A associação ambientalista Quercus manifestou hoje preocupação com o projeto do Parque Eólico do Sudoeste, alertando para o que considera a subavaliação dos impactes ambientais do empreendimento para abastecer o centro de dados de Sines.
O projeto, que prevê a instalação de 23 aerogeradores no concelho de Santiago do Cacém, distrito de Setúbal, é promovido pela Hyperion Renewables Sines e está em consulta pública até 18 de agosto.
Em comunicado, a Quercus refere que “o documento em consulta pública reconhece uma extensa lista de impactes negativos ao longo de todo o ciclo de vida do projeto”, salientando que estes “são sistematicamente classificados como «pouco significativos», apesar da sua natureza e extensão”.
A execução da obra levará à destruição de habitats protegidos, à “afetação de sobreiros e azinheiras”, árvores protegidas, à perda de fauna, com destaque para aves e morcegos, à interferência direta em linhas de água, à afetação de pequenas áreas das Reservas Agrícola e Ecológica Nacionais, à perda de solo e compactação e a “poluição sonora com impacto direto na qualidade de vida das comunidades locais”, indica a Quercus.
A associação de defesa do ambiente diz ainda que o parque eólico, que ocupará no total “uma área de 1098,4 hectares, o equivalente a mais de 1000 campos de futebol”, muito provavelmente só servirá para alimentar o centro de processamento de dados de Sines – que “poderá vir a consumir no futuro 20% da eletricidade utilizada em Portugal” – e “dificilmente trará benefícios aos consumidores”.

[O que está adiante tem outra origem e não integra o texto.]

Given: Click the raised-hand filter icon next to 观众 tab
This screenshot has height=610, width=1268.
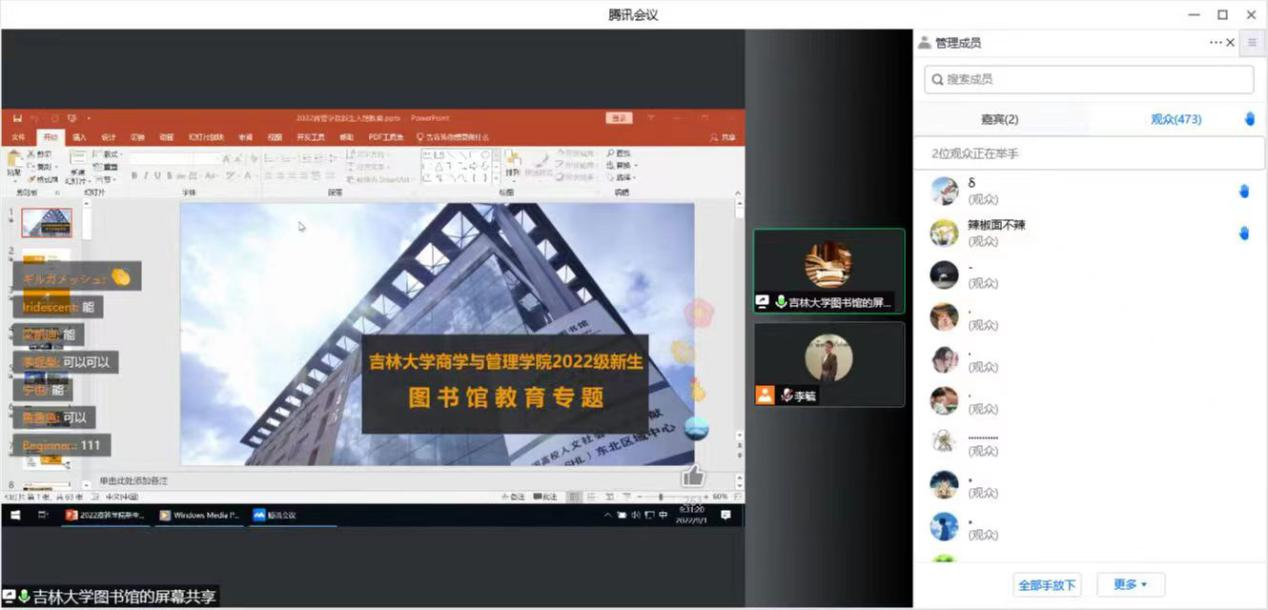Looking at the screenshot, I should (x=1249, y=119).
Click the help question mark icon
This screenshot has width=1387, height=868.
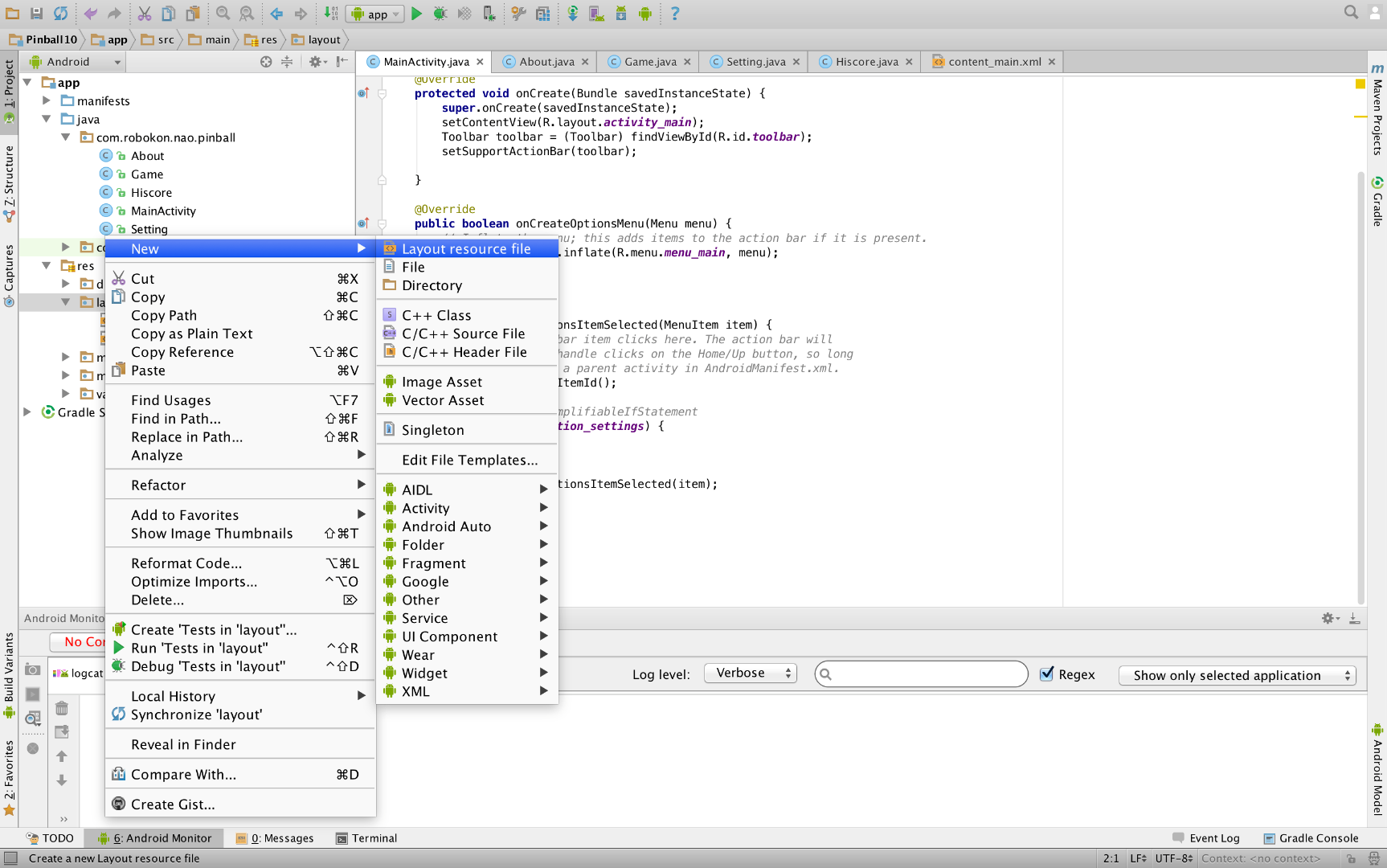674,14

“Além disso, é incompreensível que um projeto desta envergadura não preveja como contrapartida a redução significativa da fatura da energia para todos os munícipes dos dois concelhos afetados pelo projeto, Santiago do Cacém e Sines, assim como outros apoios às comunidades locais”, acrescenta.
Referindo reconhecer o “papel indispensável” das energias renováveis “na transição energética e na resposta à crise climática”, destaca que o que está em causa é o modelo, defendendo que “projetos desta escala não deveriam avançar sem uma avaliação séria entre os impactes impostos ao território e os benefícios efetivamente devolvidos ao país”.
Para a associação de defesa do ambiente, “as empresas que promovem este tipo de infraestruturas, sobretudo quando destinadas a indústrias intensivas em consumo de energia, devem assumir obrigações concretas e vinculativas”.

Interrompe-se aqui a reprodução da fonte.